The Indians ambush a large cavalry patrol and, after a fierce fightwith extensive dead and wounded on both sidesthe surviving soldiers break through the Indians and manage to escape to Holden's mission, using it as a fortification against an expected attack. Appeals for a truce go in vain. However, a particularly bloodthirsty act by Kamiakin results in his being killed by one of his own, whereupon Bell and the chiefs agree to do whatever is necessary to restore the peace.

Cast

 Jeff Chandler as First Sergeant Emmett Bell 
 Dorothy Malone as Calla Gaxton
 Ward Bond as Doctor Joseph Holden
 Keith Andes as Captain Tom Gaxton
 Lee Marvin as Sergeant Lloyd Carracart
 Sydney Chaplin as Timothy
 Willis Bouchey as Colonel Edson Stedlow
 Michael Ansara as Kamiakin
 Olive Carey as Mrs. Anne Avery
 Charles Horvath as Sergeant Dutch Williams
 Orlando Rodriguez as Malachi
 Glen Kramer as Lieutenant Winston 
 Floyd Simmons as Lieutenant Hammond
 Pat Hogan as Jacob
 Felix Noriego as Lucas
 Paul Smith as Morgan
 Martin Milner as Waco
 Robert Ellis as Albie
 Ralph Votrian as Music (as Ralph J Votrian)
 Walter Coy as Major Donahue
 Alberto Morin as Sgt. Major Frenchy Desmonde
 Richard Hale as Isaiah
 Frank Kova as Zachariah (as Frank de Kova)
 Terry Wilson as Captain Fanning
 Philip Kieffer as Major Randall
 Gilbert Conner as Elijah

Production
The film was partly shot on location in Oregon over six weeks. At one stage it was announced the film was going to be directed by John Ford and star John Wayne.

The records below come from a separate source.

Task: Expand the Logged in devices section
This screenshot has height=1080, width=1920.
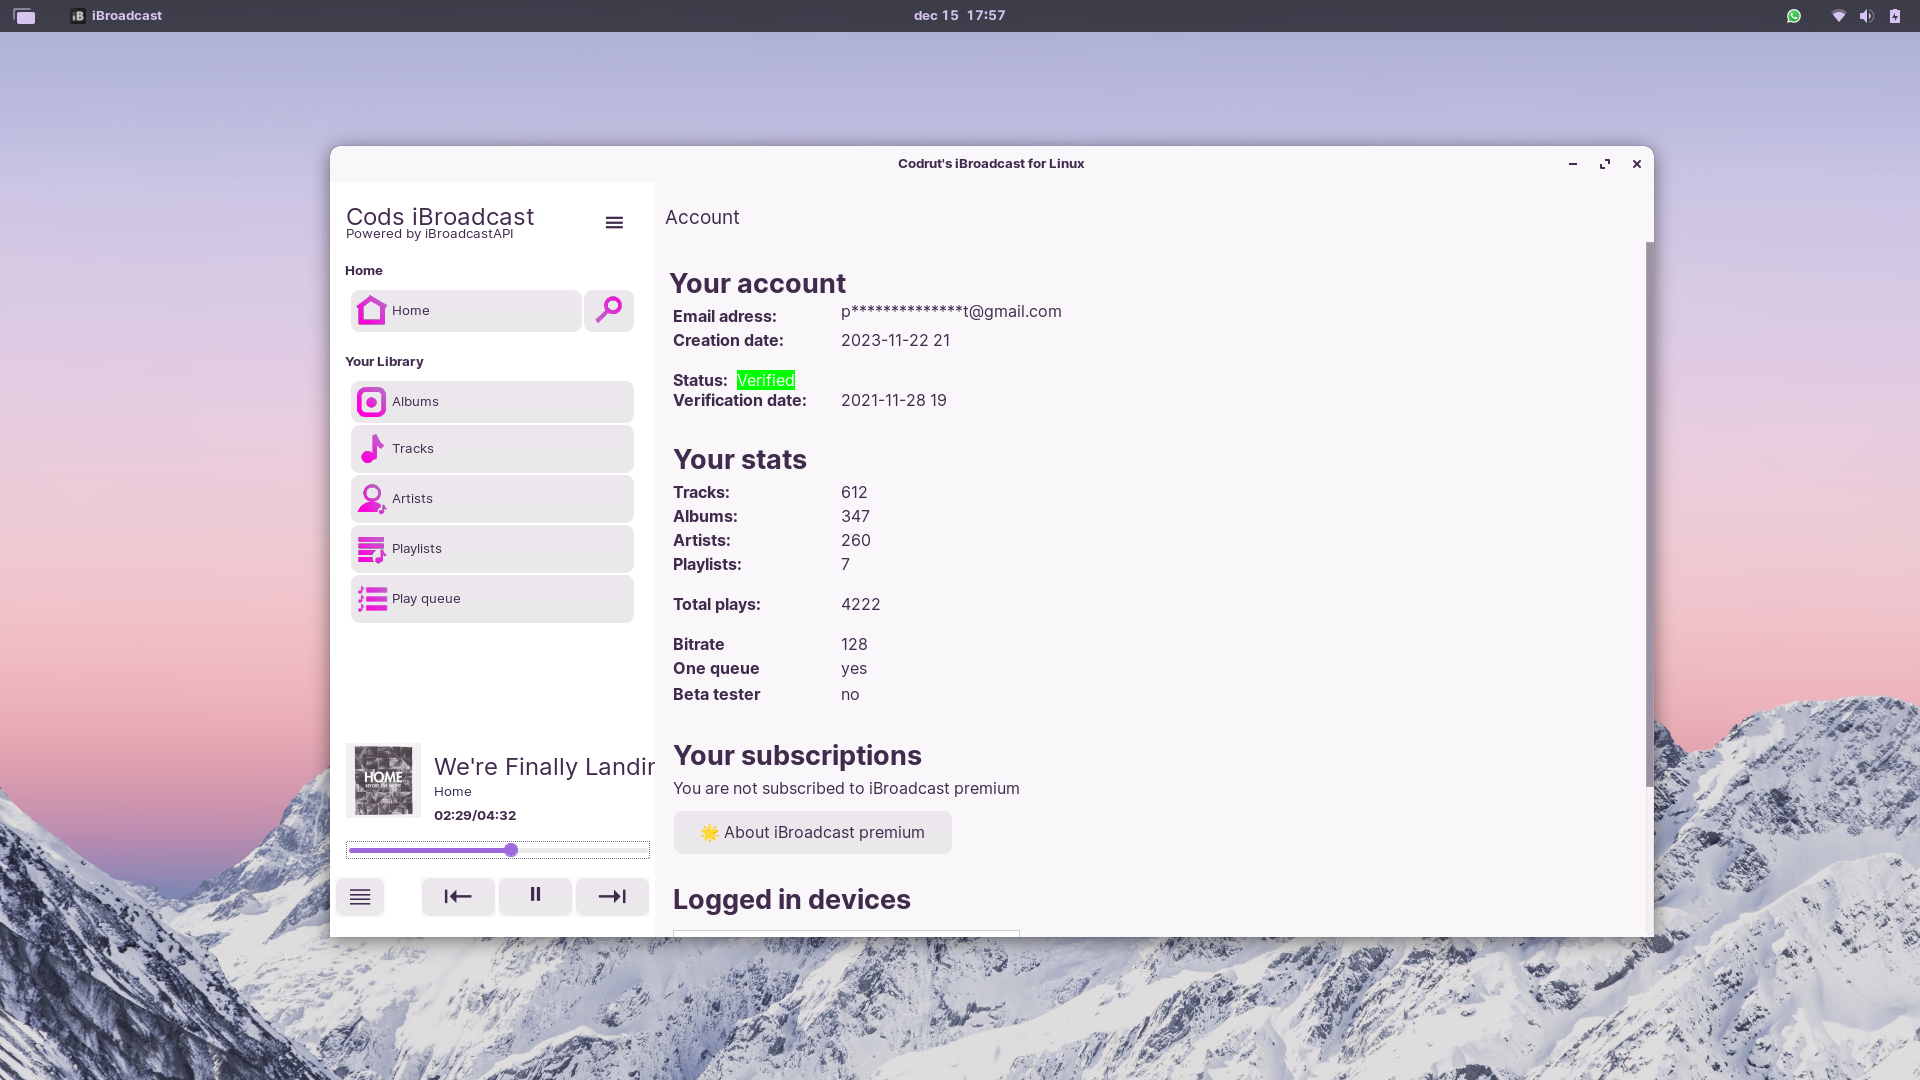Action: (x=791, y=898)
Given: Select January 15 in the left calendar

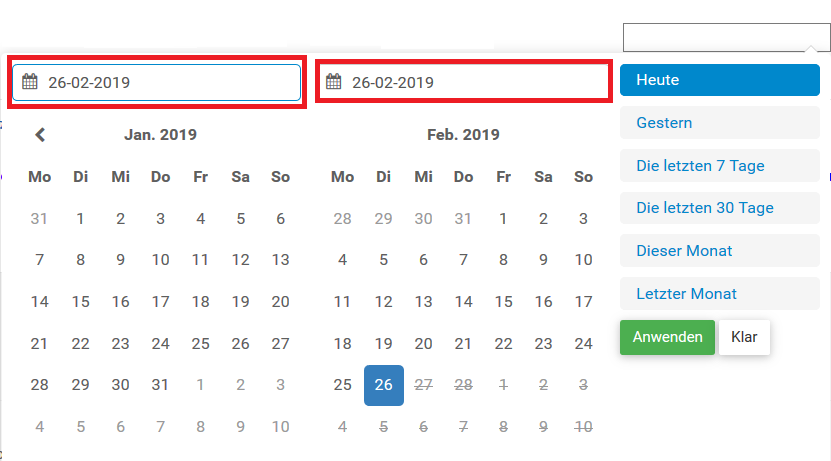Looking at the screenshot, I should coord(80,301).
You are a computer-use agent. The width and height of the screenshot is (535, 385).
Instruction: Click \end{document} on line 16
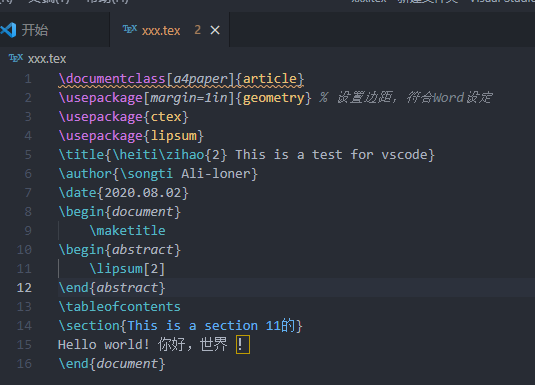(112, 364)
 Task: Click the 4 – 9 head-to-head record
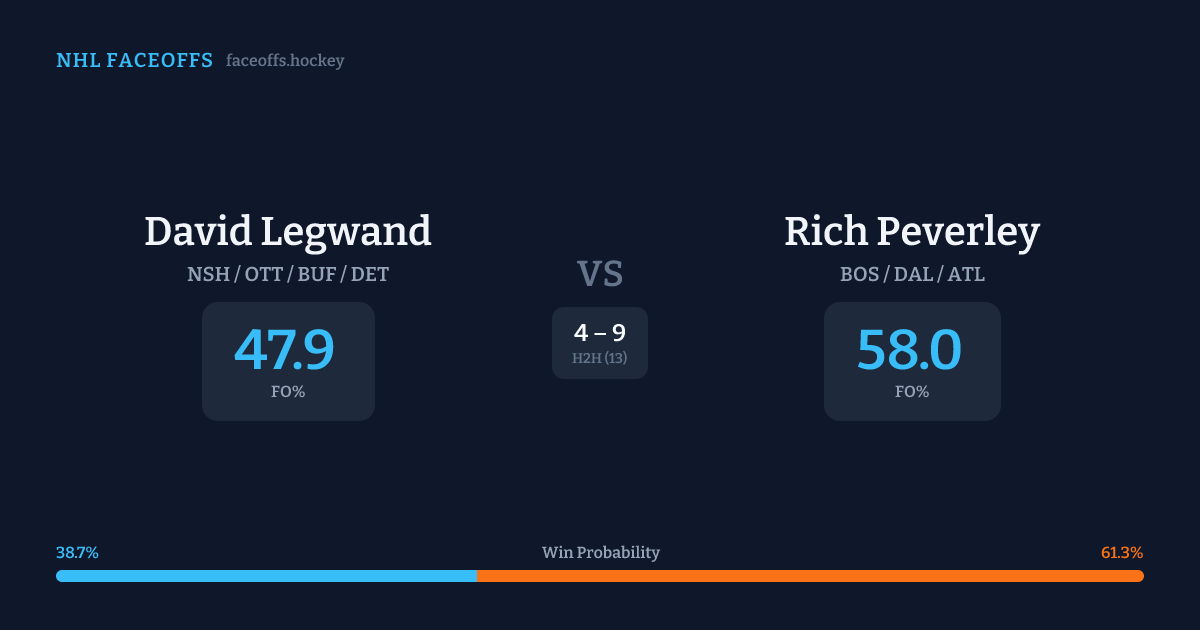pyautogui.click(x=600, y=333)
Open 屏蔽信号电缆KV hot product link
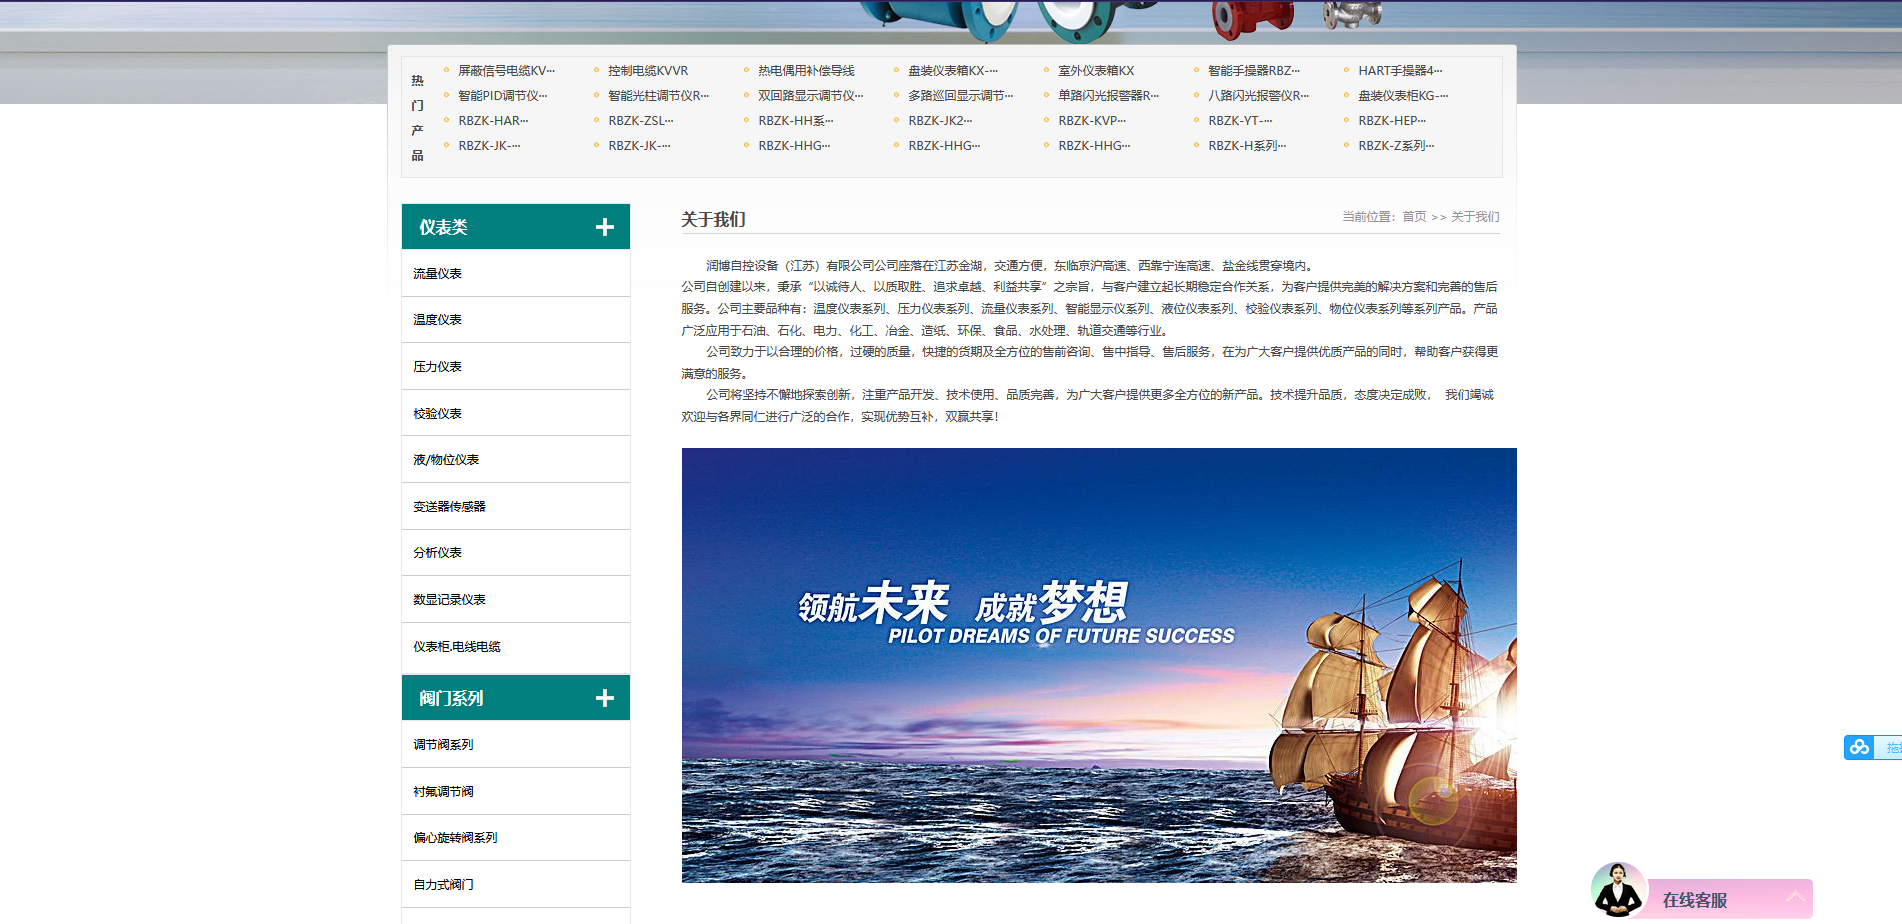Viewport: 1902px width, 924px height. pyautogui.click(x=505, y=71)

Filming started August 1955.

Evaluation in film guides
Leonard Maltin's Movie Guide gives Pillars of the Sky 2½ stars (out of 4) in a one-sentence write-up which states that "Chandler is apt as swaggering army officer...", with Steven H. Scheuer's Movies on TV also arriving at the 2½ stars (out of 4) rating, deciding that "Western fans will buy this tale of a no-account, hard-drinking, woman-chasing Sgt. who finally sees the error of his ways..."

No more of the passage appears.